Quelle direction pour la politique de Biden au Moyen Orient ?

Véritable virage ou simple réajustement, la politique de Joe Biden au Moyen-Orient ne ressemblera pas exactement à celle de son prédécesseur, qui a pu se montrer très favorable et concilient avec les pétromonarchies du Golfe en termes de respect des droits de l’Homme, l’Arabie Saoudite en tête. Si l’on peut pressentir quelques évolutions notamment avec la suspension de la vente d’armes, il apparaît peu probable que les Etats-Unis bouleversent leur stratégie dans la région.

La possible fin d’un soutien inconditionnel de Washington à l’Arabie Saoudite dans son intervention menée au Yemen témoigne de la volonté de rééquilibrage de la diplomatie américaine dans la région, mais soulève également  la question du maintien des acquis diplomatiques de Donald Trump.

La fin du soutien des Etats Unis envers son allié saoudien dans ses opérations au Yemen

Joe Biden et son chef de la diplomatie Antony Blinken semblent bien décidés à mettre un frein au soutien des Etats Unis dans la coalition menée contre les rebelles Houtis au Yemen en interrompant les ventes d’armes en cours, et en particulier celle de 50 chasseurs furtifs F-35 promis aux Emirats Arabes Unis. L’intervention de l’Arabie Saoudite et des Emirats dans ce pays déchiré par la guerre civile s’est en effet soldé par la poursuite d’un véritable désastre humanitaire auquel la nouvelle administration américaine souhaite mettre un terme rapidement.

Les Etats Unis vont notamment retirer les rebelles Houtis de la liste noire américaine des organisations terroristes, décision qui avait grandement entravé l’arrivée du soutien humanitaire pour venir en aide aux millions de Yéménites qui en dépendent. Autre sujet de contrariété  pour l’héritier saoudien Mohamed Ben Salmane, la déclassification du dossier sur l’assassinat du journaliste Jamal Kashoggi en 2018 pourrait également jeter un froid sur les relations entre les deux pays.  Toutefois, ces décisions ne signifient en rien la fin de l’étroite collaboration entre Washington et Riyad, l’Arabie Saoudite restera bien « le point d’ancrage » des Etats Unis dans la région selon Denis Bauchard, conseiller pour le Moyen-Orient à l’Institut français des relations internationales comme l’atteste la volonté américaine d’ouverture de nouvelles bases militaires sur le sol saoudien.

Le difficile défi du compromis pour l’administration Biden

Essayant en quelque sorte de réaliser une synthèse des succès de ses prédécesseurs dans la région, Joe Biden tentera de sauver ce qui peut l’être de l’accord sur le nucléaire iranien de 2015, rompu en 2018 par Donald Trump qui jugeait les garanties trop faibles, tout en conservant les récents acquis diplomatiques notamment en matière de normalisation des relations des pays arabes avec Israel.

Pourtant, en dépit des déclarations d’Antony Blinken affirmant au sujet de l’accord sur le nucléaire que, si l’Iran respectait à nouveau ses engagements, les Etats Unis en feraient de même, il est peu probable que les changements nombreux de la position américaine ces dernières années inspirent confiance à la République Islamique pour renoncer à son programme atomique.
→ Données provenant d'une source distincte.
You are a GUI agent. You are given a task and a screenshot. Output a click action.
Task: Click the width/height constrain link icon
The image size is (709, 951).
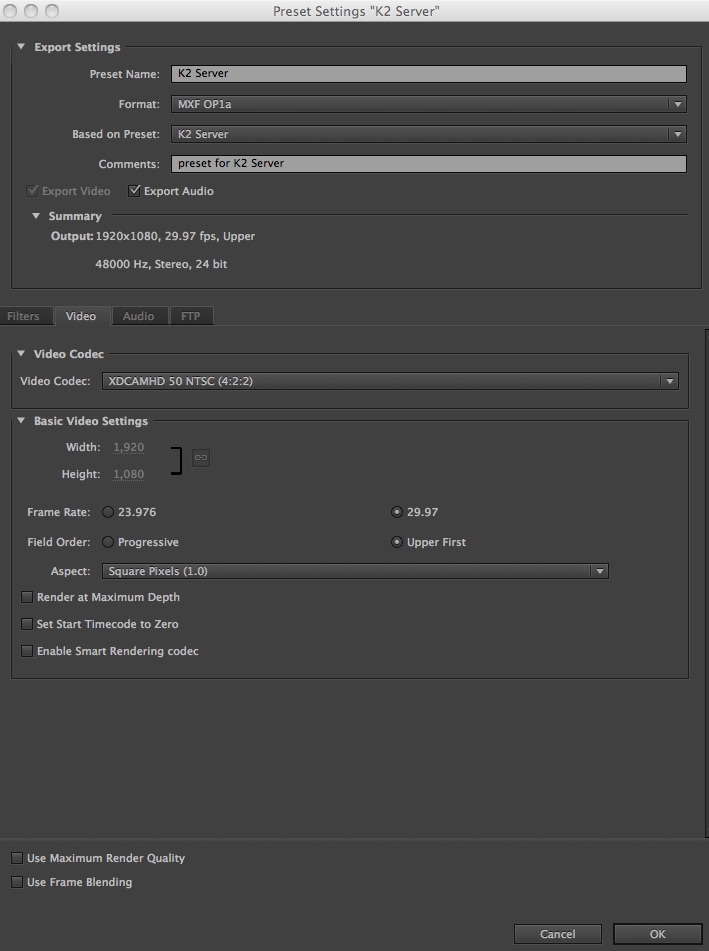coord(200,458)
Des discussions ont eu lieu entre les différents représentants des diplomaties britanniques, française et allemandes, très attachées à l’accord, pour établir des pistes de résolution de cette impasse. De même, le refus des Etats Unis de livrer les avions de chasses commandés par les Emirats pourrait jeter un froid sur la nouvelle et fragile relation que le pays vient de nouer avec Israël en échange notamment des 50 F35. L’administration américaine aura donc fort à faire pour relever pour concilier l’ensemble de ses objectifs au Moyen Orient.